• **THE DATA**:
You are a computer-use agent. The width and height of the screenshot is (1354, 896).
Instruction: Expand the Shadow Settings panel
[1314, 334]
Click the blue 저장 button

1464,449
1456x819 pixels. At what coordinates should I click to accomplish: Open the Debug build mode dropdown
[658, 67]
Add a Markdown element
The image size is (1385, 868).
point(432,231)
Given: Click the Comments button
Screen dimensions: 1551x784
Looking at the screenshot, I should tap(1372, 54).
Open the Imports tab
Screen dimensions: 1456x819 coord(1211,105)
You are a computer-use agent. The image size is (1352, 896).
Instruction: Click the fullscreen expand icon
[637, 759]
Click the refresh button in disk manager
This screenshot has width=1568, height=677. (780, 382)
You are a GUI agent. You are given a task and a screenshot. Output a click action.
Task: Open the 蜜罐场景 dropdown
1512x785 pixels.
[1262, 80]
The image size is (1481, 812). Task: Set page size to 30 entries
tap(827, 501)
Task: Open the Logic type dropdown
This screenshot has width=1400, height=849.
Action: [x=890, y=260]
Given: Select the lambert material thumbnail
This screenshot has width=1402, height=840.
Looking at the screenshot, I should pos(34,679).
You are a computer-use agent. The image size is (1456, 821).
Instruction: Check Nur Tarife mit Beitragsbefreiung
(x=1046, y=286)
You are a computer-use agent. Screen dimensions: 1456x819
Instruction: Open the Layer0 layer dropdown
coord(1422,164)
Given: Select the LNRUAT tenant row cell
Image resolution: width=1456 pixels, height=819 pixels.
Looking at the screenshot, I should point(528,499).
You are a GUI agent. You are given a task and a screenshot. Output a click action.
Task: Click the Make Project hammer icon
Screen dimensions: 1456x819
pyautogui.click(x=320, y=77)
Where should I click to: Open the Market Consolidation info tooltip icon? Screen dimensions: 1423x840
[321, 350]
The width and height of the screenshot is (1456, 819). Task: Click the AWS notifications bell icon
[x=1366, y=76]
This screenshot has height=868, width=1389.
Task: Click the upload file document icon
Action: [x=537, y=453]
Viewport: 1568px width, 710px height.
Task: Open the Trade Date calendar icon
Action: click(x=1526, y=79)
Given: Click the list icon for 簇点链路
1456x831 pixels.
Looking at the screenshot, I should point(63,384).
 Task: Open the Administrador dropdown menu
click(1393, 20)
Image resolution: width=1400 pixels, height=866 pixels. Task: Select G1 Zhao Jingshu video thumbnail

• **YOUR OBJECTIVE**: Each line in the material either holds the string "agent" or does not. State how many do, and nothing else.

• **FINISHED EXERCISE**: 6